## Exercise:
Retype each entry exactly.

## Task material:
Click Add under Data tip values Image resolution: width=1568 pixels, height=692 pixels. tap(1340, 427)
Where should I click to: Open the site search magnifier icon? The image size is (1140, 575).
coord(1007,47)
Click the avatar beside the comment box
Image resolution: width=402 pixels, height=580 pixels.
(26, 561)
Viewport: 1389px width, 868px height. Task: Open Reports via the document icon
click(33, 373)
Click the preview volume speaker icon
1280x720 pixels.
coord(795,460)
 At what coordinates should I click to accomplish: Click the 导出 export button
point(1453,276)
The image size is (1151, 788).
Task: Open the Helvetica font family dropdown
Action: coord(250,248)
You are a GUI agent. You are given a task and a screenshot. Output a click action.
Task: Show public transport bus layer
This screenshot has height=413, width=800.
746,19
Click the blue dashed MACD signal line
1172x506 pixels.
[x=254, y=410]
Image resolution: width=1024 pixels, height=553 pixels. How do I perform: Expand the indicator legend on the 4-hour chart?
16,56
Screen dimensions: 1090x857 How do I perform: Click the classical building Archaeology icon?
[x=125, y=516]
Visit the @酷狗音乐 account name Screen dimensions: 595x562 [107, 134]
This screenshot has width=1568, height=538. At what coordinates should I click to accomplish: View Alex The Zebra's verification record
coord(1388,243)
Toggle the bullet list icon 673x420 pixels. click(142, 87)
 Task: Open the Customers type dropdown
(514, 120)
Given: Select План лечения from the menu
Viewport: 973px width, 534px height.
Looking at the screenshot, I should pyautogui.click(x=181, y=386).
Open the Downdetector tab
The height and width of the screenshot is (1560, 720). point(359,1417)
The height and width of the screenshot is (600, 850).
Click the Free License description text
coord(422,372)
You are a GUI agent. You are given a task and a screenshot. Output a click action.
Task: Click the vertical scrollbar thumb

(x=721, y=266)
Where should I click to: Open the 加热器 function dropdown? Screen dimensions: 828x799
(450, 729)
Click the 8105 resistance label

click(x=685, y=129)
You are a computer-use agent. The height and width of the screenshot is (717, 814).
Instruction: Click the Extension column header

## Solved exercise:
Click Add under Data tip values Image resolution: width=1568 pixels, height=692 pixels. tap(1340, 427)
Where should I click to: Open the site search magnifier icon? The image size is (1140, 575).
coord(1007,47)
Click the avatar beside the comment box
Image resolution: width=402 pixels, height=580 pixels.
(26, 561)
Viewport: 1389px width, 868px height. Task: Open Reports via the document icon
click(33, 373)
Click the preview volume speaker icon
1280x720 pixels.
coord(795,460)
 At what coordinates should I click to accomplish: Click the 导出 export button
point(1453,276)
The image size is (1151, 788).
Task: Open the Helvetica font family dropdown
Action: coord(250,248)
You are a GUI agent. You are given a task and a screenshot. Output a click action.
Task: Show public transport bus layer
This screenshot has height=413, width=800.
746,19
Click the blue dashed MACD signal line
1172x506 pixels.
[x=254, y=410]
Image resolution: width=1024 pixels, height=553 pixels. How do I perform: Expand the indicator legend on the 4-hour chart?
16,56
Screen dimensions: 1090x857 How do I perform: Click the classical building Archaeology icon?
[x=125, y=516]
Visit the @酷狗音乐 account name Screen dimensions: 595x562 [107, 134]
This screenshot has width=1568, height=538. At what coordinates should I click to accomplish: View Alex The Zebra's verification record
coord(1388,243)
Toggle the bullet list icon 673x420 pixels. click(142, 87)
 Task: Open the Customers type dropdown
(514, 120)
Given: Select План лечения from the menu
Viewport: 973px width, 534px height.
Looking at the screenshot, I should pyautogui.click(x=181, y=386).
Open the Downdetector tab
The height and width of the screenshot is (1560, 720). point(359,1417)
The height and width of the screenshot is (600, 850).
Click the Free License description text
coord(422,372)
You are a GUI agent. You are given a task and a screenshot. Output a click action.
Task: Click the vertical scrollbar thumb

(x=721, y=266)
Where should I click to: Open the 加热器 function dropdown? Screen dimensions: 828x799
(450, 729)
Click the 8105 resistance label

click(x=685, y=129)
You are a computer-use agent. The height and width of the screenshot is (717, 814).
Instruction: Click the Extension column header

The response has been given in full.